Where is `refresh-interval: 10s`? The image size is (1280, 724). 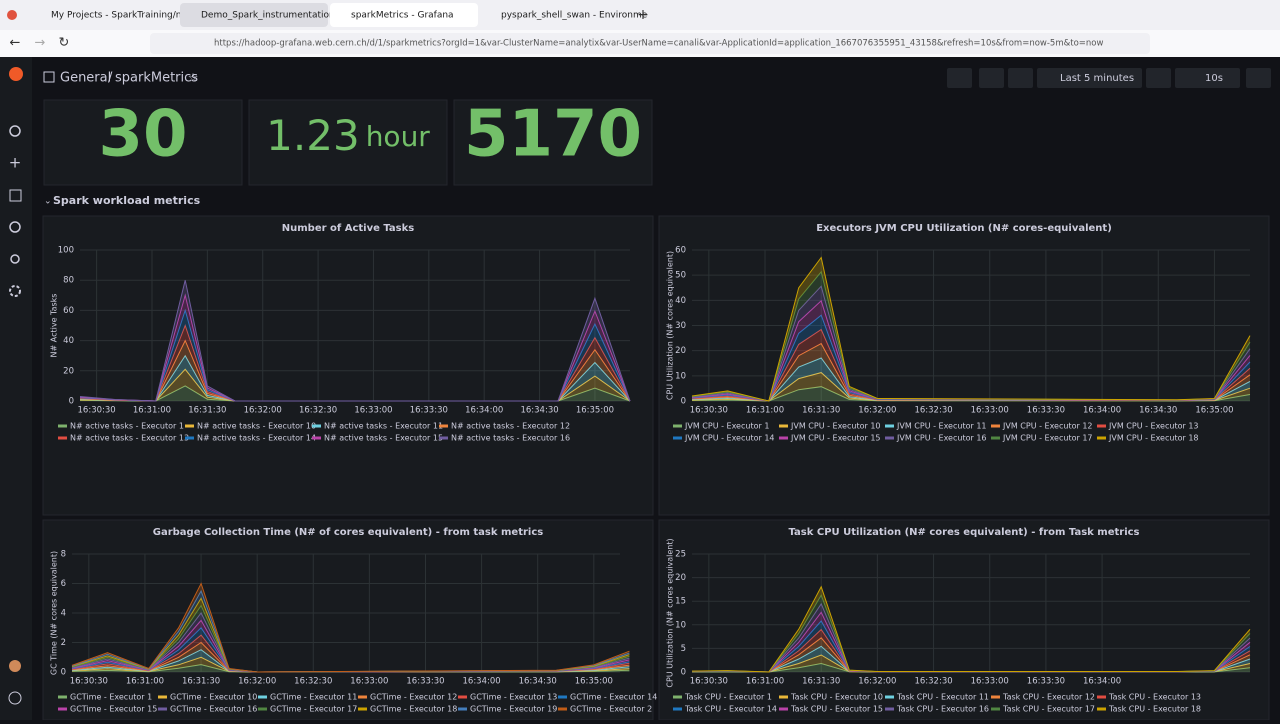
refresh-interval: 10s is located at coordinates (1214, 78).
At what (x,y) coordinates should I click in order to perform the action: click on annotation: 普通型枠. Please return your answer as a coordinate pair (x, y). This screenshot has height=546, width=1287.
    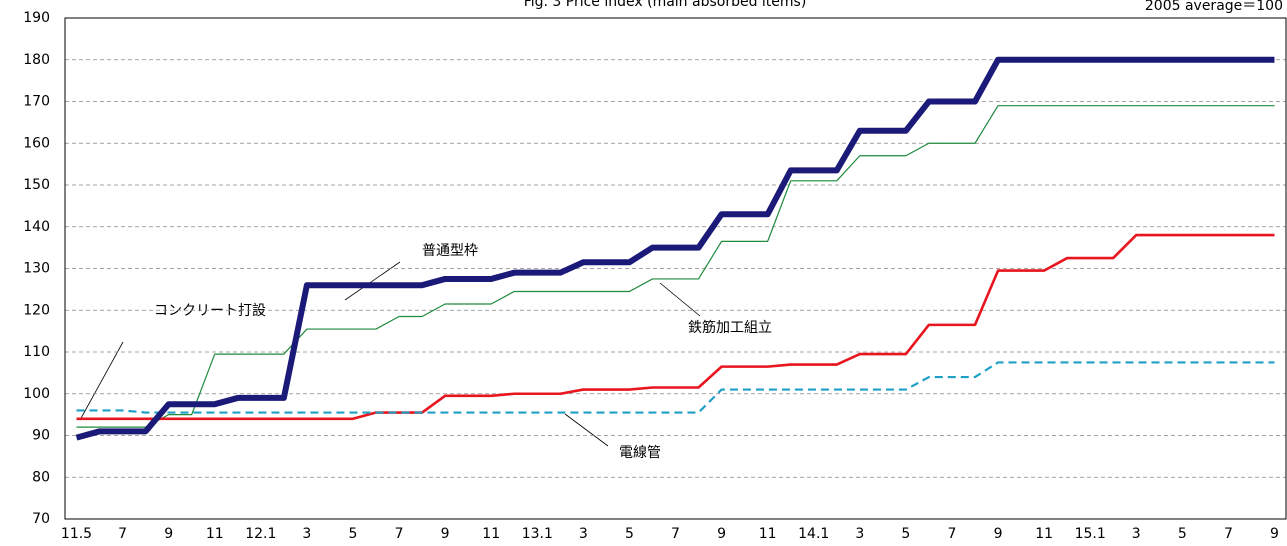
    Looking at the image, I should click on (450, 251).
########################################
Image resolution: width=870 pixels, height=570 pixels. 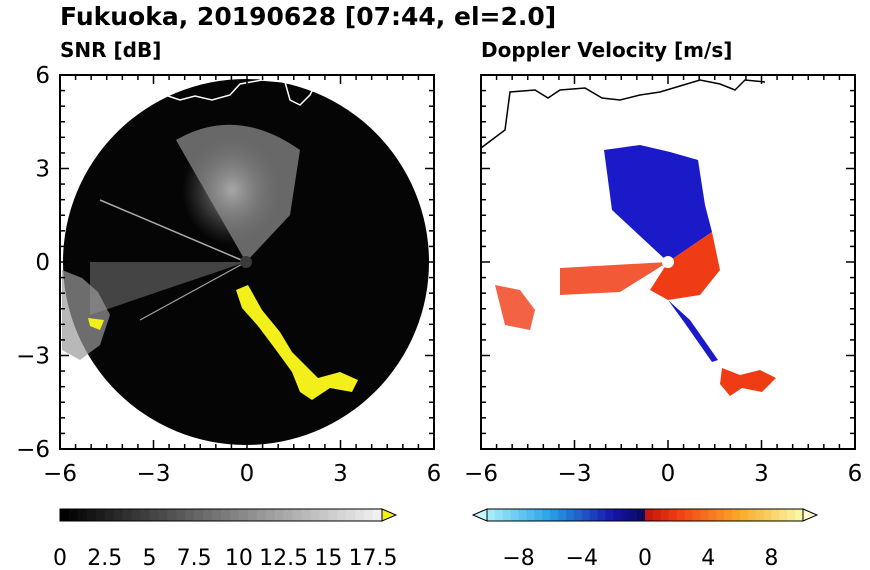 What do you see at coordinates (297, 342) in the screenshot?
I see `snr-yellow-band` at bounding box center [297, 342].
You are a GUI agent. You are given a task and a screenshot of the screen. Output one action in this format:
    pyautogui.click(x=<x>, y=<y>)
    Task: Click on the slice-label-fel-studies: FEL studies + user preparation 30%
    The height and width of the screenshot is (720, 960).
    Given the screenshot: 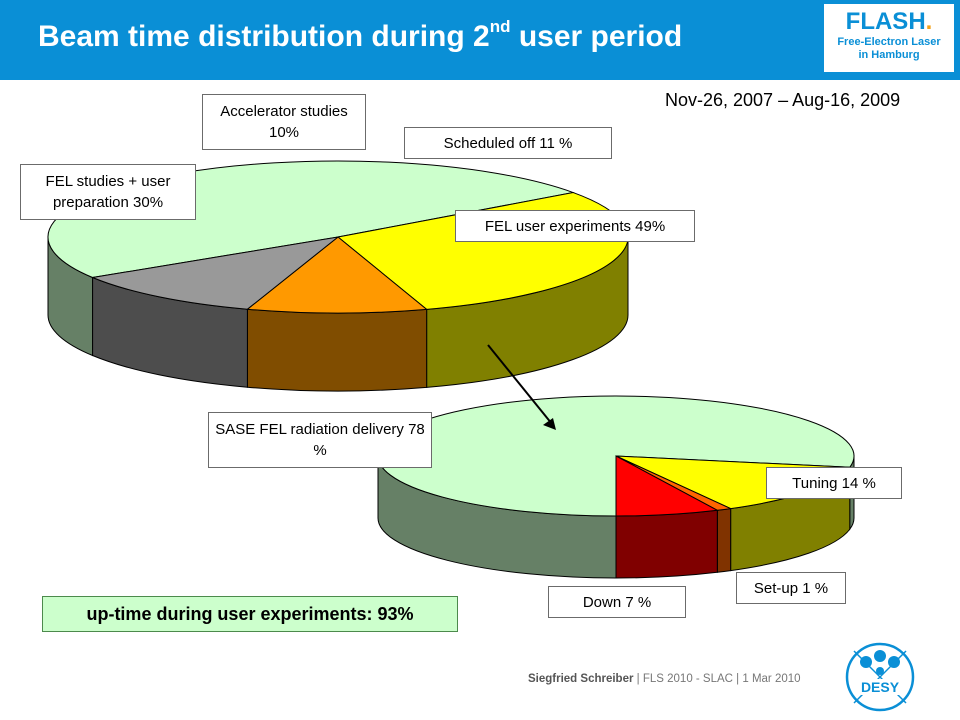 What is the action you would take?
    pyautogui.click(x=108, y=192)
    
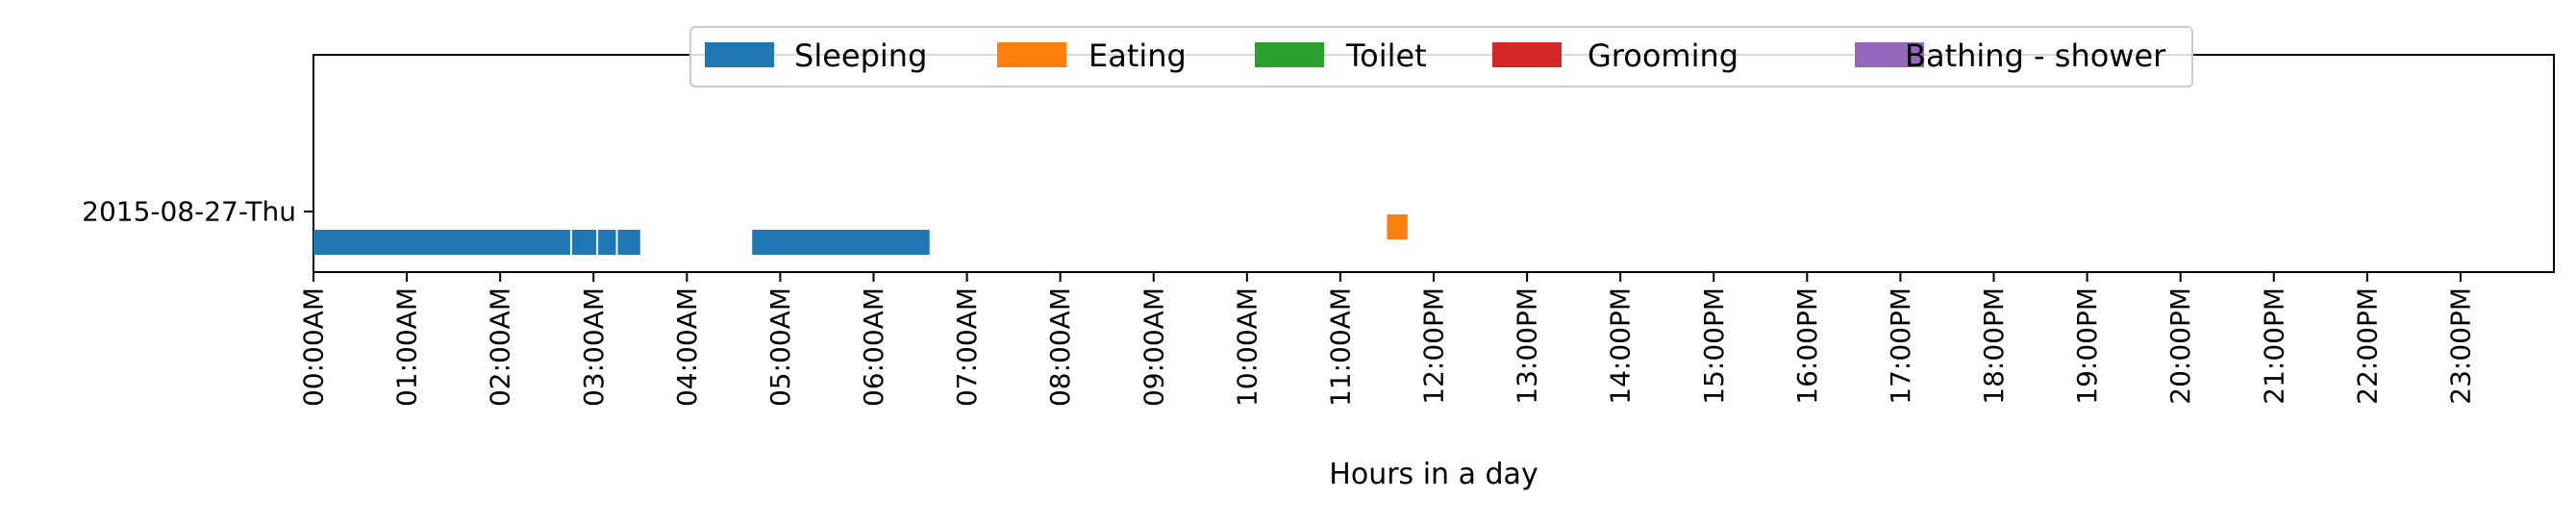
########################################
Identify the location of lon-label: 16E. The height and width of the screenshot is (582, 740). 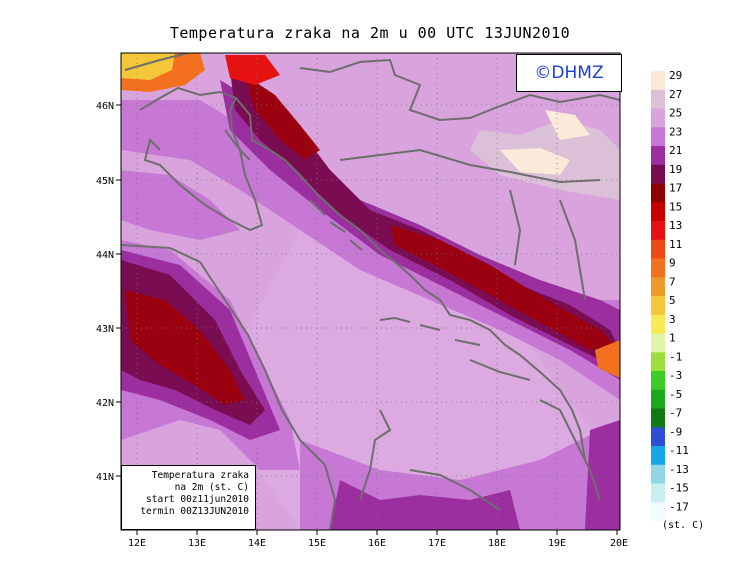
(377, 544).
########################################
#### WHAT YOU HAVE TO DO:
Please duplicate the rows starting at the line that contains "At what (x,y)" and ending at the line that contains "Looking at the", leaving out the pictures.

#### EXPECTED ANSWER:
At what (x,y) coordinates should I click in order to perform the action: click on annotation: 普通型枠. Please return your answer as a coordinate pair (x, y). This screenshot has height=546, width=1287.
    Looking at the image, I should click on (450, 251).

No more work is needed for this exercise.